Task directions: Write the next part of the forum thread on casting a carbon fiber pen blank, starting right after its final line.

Extracted text:
-=-=-=-=-

# First Carbon Fiber casting



## Falcon1220 (Nov 17, 2013)

A while ago I asked about a carbon fiber blank for an Electra pen. Got the results I was looking for.  But the cost was not what I was looking for. (Shipping cost. The blank cost was fine)

http://www.penturners.org/forum/f156/carbon-fiber-electra-blank-115826/

  After realizing the shipping will be to mush, I decided to cast my own.

  That proofed to be trickier than what I expected. I have done other casting. Ended up with 3 others blanks with bubbles that cannot be used. This one was on order so the extra castings is cutting into my bottom line.:frown:


----------



## SteveG (Nov 18, 2013)

That is the cost of training, or experience. That is the reality, and now you have yet another skill along the way to becoming a "Master", or at least really good at this craft.
Steve


----------



## OZturner (Nov 18, 2013)

Hi Isak, like the look of the pen, the Blank looks great.
Is it possible to see the Pen with the Cap on, so to fully appreciate how it looks in total?
Congratulations,
Brian


----------



## Si90 (Nov 18, 2013)

Pen looks really nice.

I had the same problems with loads of bubbles in my first cast appearing from the CF as soon as I poured the resin, but have since solved the problem. I assume you are using CF sleeve that you glue to the tube, if not then ignore the following.

I slide the sleeve onto the tube then tie up the ends with string. I then flood the CF with thin CA all round the tube, in some cases 2 or 3 times ensuring the whole blank is covered. Hang it up and let it dry overnight. At this point the blank will look pretty ropey.

I use fine wet and dry on the blank with plenty of water until its's almost smooth and then give it a really good wash to clean out any dust. This gets rid of all the high spots and the stray CF fibres. It will look matt but once cast it will get the "wet" look again.

Since doing this I haven't had any issues with bubbles coming from the CF.


----------



## SSobel (Nov 19, 2013)

Where are you buying your CF from?


----------



## Falcon1220 (Nov 19, 2013)

-=-=-=-=-

Records:
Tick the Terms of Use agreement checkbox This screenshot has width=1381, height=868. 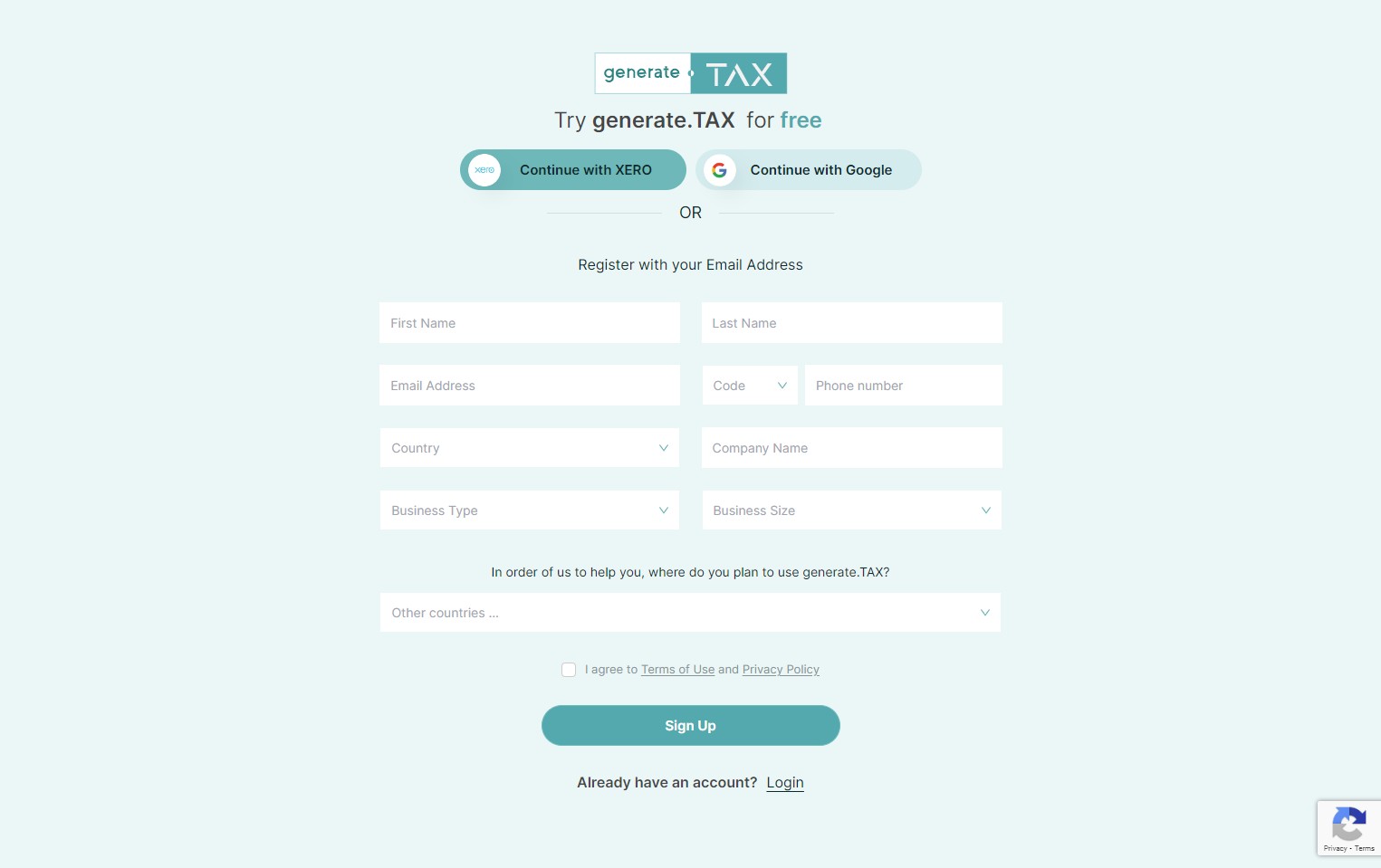click(569, 670)
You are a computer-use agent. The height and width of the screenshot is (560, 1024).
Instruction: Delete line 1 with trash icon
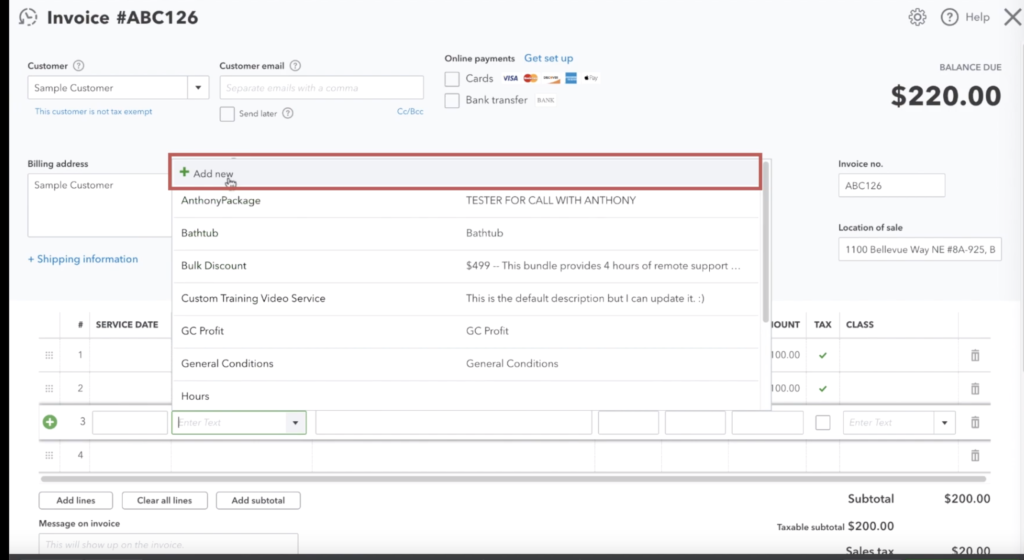pyautogui.click(x=975, y=355)
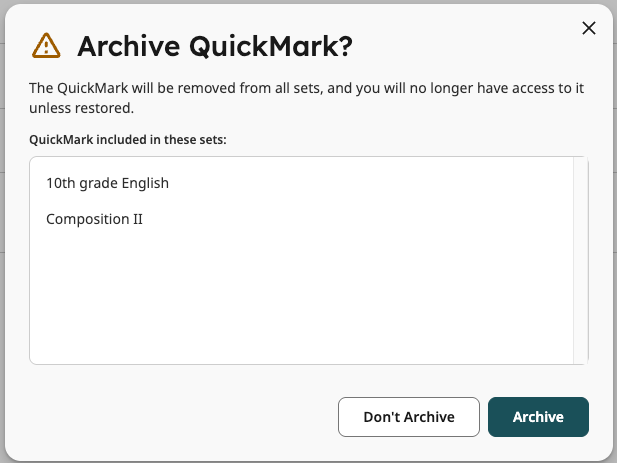The image size is (617, 463).
Task: Click the dimmed backdrop above the dialog
Action: click(308, 2)
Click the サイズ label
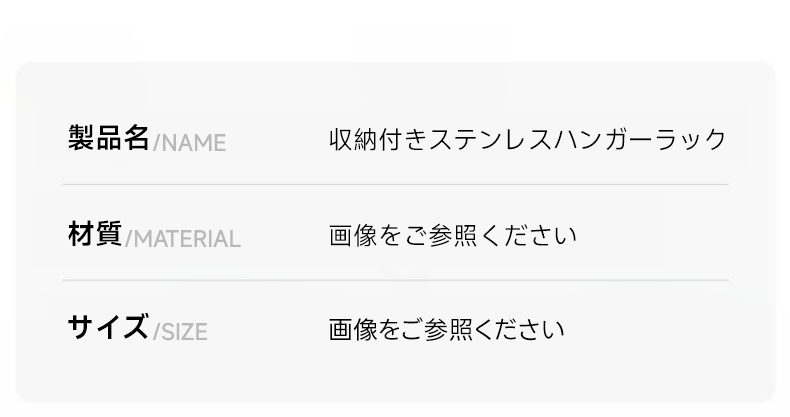790x417 pixels. pos(108,327)
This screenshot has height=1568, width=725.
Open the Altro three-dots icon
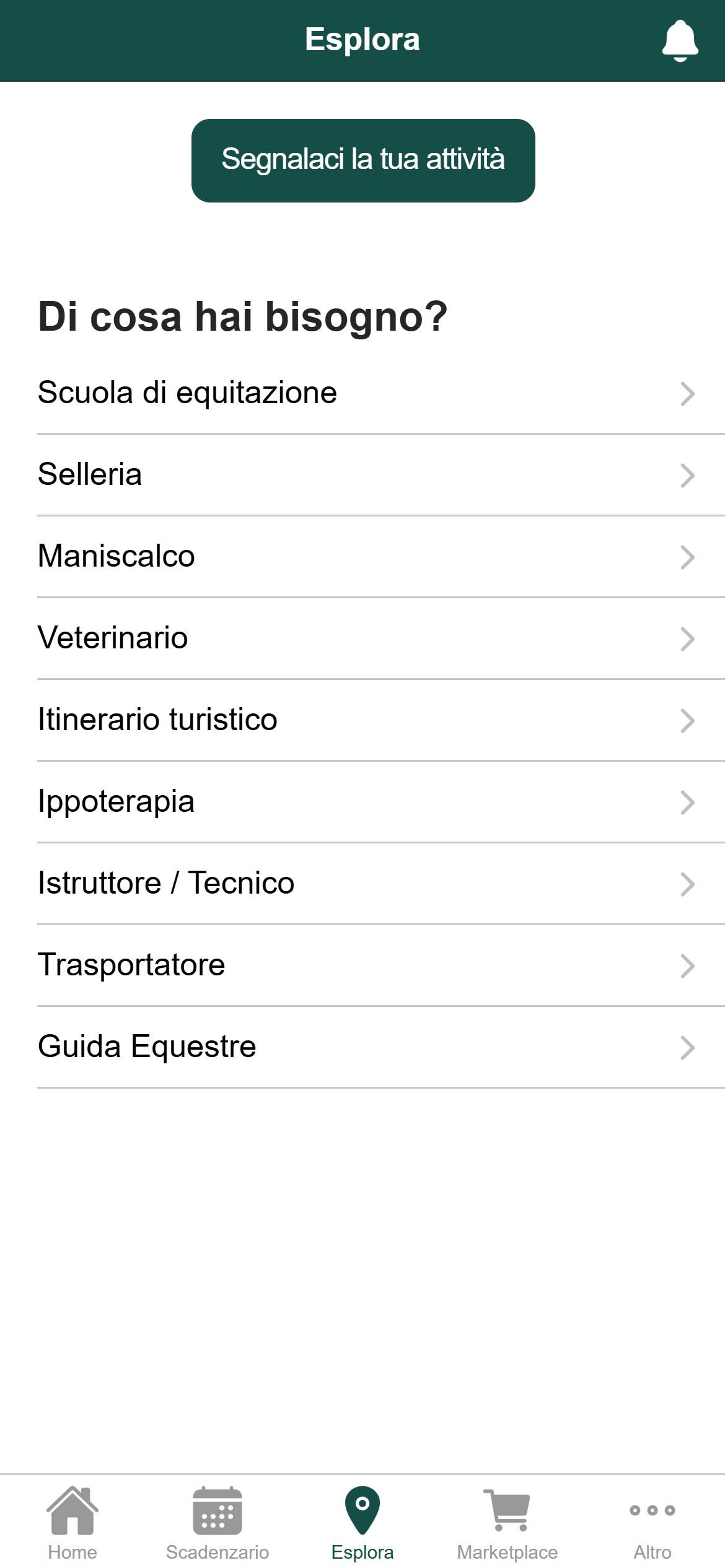pos(652,1510)
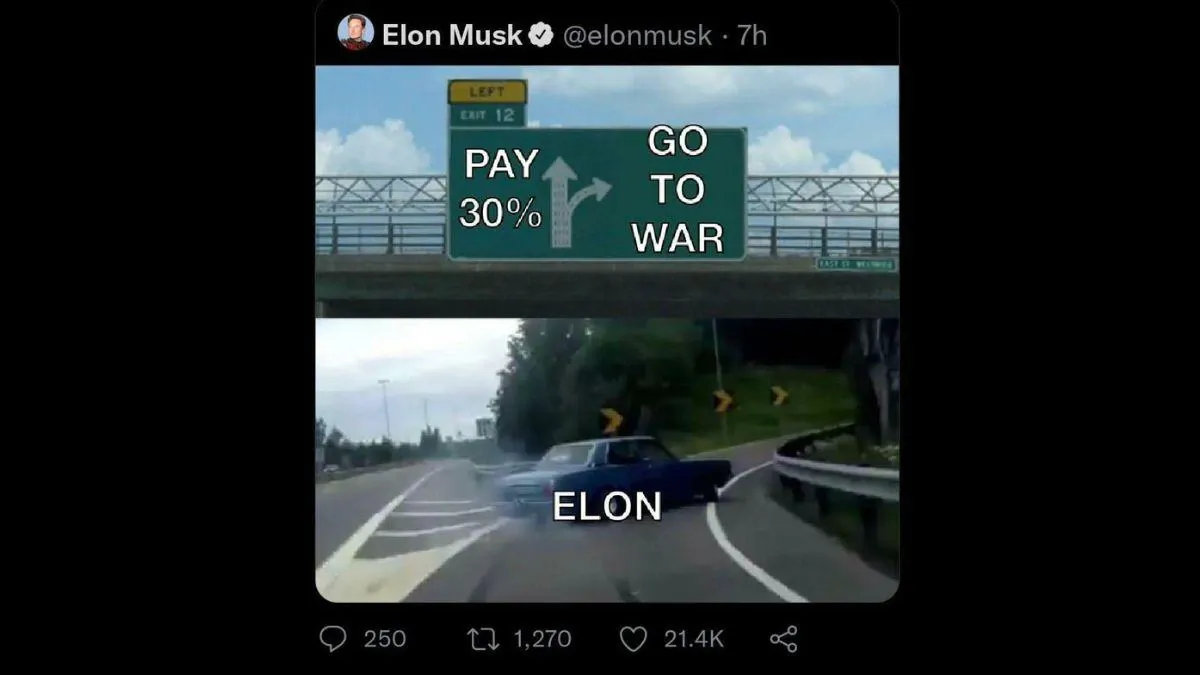Click the reply speech bubble icon
Image resolution: width=1200 pixels, height=675 pixels.
333,638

-=-=-=-=-

Final result:
http://www.sollercomposites.com,carbon fiber,carbon fiber sleeve,Kevlar sleeve, fiberglass sleeves,carbon fiber fabric,epoxy,west system epoxy,nitrile,gloves,nitrile gloves,aramid,fiberglass,kevlar,tape,biaxial tape, biaxial sleeve


----------



## Falcon1220 (Nov 19, 2013)

Brian, I will get a photo soon.
Simon, thanks, I will try that


----------



## Fordwakeman (Nov 19, 2013)

what size are you buying to do pens with?


----------



## StuartCovey (Nov 20, 2013)

That is a very cool pen!


----------



## SDB777 (Nov 20, 2013)

We seem to figure out things the same way, by refusing to pay for something that we can spend a lot more money to make(recently discovered the world of stabilizing)!  Way to go!!!



Scott (they get easier to make) B


----------



## Falcon1220 (Nov 20, 2013)

Fordwakeman said:


> what size are you buying to do pens with?



Used the .5" sleeve. Worked fine.


----------



## Falcon1220 (Nov 20, 2013)

OZturner said:


> Is it possible to see the Pen with the Cap on, so to fully appreciate how it looks in total?
> Congratulations,
> Brian



As requested


----------



## OZturner (Nov 27, 2013)

Falcon1220 said:


> OZturner said:
> 
> 
> > Is it possible to see the Pen with the Cap on, so to fully appreciate how it looks in total?
> ...


  Thanks Isak,
That really makes the Pen Shine.
I love it, a great choice of matching pen to Blank.
Congratulations, and thanks again.
Brian.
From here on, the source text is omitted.